TASK BRIEF>
Output the line that contains "How do I perform: Open the thickness" and every line after it to the end of the entries, with nothing added or left out.

↓↓↓

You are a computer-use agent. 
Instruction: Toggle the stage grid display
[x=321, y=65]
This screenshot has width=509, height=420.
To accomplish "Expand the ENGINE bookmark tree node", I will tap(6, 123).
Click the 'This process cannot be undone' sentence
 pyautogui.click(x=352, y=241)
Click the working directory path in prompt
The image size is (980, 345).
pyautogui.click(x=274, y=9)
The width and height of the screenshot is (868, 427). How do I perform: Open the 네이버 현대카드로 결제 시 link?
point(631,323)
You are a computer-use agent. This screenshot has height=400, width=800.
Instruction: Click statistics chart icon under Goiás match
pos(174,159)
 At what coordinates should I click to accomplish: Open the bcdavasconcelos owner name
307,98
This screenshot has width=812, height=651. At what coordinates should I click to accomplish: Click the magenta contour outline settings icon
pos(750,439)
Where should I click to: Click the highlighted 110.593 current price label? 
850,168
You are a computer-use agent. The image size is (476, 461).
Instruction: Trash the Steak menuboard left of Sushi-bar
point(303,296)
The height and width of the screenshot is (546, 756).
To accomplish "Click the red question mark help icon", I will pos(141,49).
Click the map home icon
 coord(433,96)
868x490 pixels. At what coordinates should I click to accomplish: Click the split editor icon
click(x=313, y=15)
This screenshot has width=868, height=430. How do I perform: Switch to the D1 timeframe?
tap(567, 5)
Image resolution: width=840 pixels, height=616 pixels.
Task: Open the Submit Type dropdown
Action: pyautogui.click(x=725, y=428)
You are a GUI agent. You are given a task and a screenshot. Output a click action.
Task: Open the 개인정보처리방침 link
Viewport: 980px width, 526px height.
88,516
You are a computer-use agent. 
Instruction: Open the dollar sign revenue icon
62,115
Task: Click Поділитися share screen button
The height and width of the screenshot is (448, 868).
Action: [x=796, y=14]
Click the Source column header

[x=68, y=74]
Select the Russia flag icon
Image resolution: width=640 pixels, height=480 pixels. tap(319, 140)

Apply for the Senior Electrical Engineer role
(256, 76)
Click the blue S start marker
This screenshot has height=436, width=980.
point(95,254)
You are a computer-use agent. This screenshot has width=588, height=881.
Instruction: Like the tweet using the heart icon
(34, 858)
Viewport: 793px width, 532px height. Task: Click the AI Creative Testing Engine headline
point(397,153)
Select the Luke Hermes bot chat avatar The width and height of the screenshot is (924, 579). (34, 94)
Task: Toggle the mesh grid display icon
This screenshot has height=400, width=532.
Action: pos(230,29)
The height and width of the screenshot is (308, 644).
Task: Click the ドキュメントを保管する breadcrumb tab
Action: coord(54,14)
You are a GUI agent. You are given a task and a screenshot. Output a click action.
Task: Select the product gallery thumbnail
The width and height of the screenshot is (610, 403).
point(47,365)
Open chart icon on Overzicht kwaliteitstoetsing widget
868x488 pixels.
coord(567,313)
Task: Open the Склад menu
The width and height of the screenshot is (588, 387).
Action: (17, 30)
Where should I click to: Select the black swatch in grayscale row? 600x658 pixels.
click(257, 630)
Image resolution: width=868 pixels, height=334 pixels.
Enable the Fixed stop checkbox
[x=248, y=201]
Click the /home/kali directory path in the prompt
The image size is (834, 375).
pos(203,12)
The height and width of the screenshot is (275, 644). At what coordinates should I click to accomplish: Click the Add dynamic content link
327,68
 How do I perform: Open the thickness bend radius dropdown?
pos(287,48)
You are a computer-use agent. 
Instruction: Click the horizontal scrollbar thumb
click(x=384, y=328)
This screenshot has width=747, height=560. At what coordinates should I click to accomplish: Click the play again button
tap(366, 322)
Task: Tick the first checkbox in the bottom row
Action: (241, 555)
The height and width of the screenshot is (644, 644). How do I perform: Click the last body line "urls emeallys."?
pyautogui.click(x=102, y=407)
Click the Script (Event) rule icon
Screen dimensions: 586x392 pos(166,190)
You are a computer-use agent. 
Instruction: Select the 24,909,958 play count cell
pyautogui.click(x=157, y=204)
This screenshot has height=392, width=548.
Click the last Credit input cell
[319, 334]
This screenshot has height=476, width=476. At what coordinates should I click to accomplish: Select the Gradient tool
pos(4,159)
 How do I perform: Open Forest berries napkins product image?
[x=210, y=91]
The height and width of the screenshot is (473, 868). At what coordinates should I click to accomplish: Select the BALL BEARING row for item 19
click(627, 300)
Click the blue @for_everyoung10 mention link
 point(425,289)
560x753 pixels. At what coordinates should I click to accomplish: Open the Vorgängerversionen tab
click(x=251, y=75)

↑↑↑

TASK RESPONSE>
 How do I perform: Open the thickness bend radius dropdown?
pos(287,48)
You are a computer-use agent. 
Instruction: Click the horizontal scrollbar thumb
click(x=384, y=328)
This screenshot has width=747, height=560. At what coordinates should I click to accomplish: Click the play again button
tap(366, 322)
Task: Tick the first checkbox in the bottom row
Action: (241, 555)
The height and width of the screenshot is (644, 644). How do I perform: Click the last body line "urls emeallys."?
pyautogui.click(x=102, y=407)
Click the Script (Event) rule icon
Screen dimensions: 586x392 pos(166,190)
You are a computer-use agent. 
Instruction: Select the 24,909,958 play count cell
pyautogui.click(x=157, y=204)
This screenshot has height=392, width=548.
Click the last Credit input cell
[319, 334]
This screenshot has height=476, width=476. At what coordinates should I click to accomplish: Select the Gradient tool
pos(4,159)
 How do I perform: Open Forest berries napkins product image?
[x=210, y=91]
The height and width of the screenshot is (473, 868). At what coordinates should I click to accomplish: Select the BALL BEARING row for item 19
click(627, 300)
Click the blue @for_everyoung10 mention link
 point(425,289)
560x753 pixels. At what coordinates should I click to accomplish: Open the Vorgängerversionen tab
click(x=251, y=75)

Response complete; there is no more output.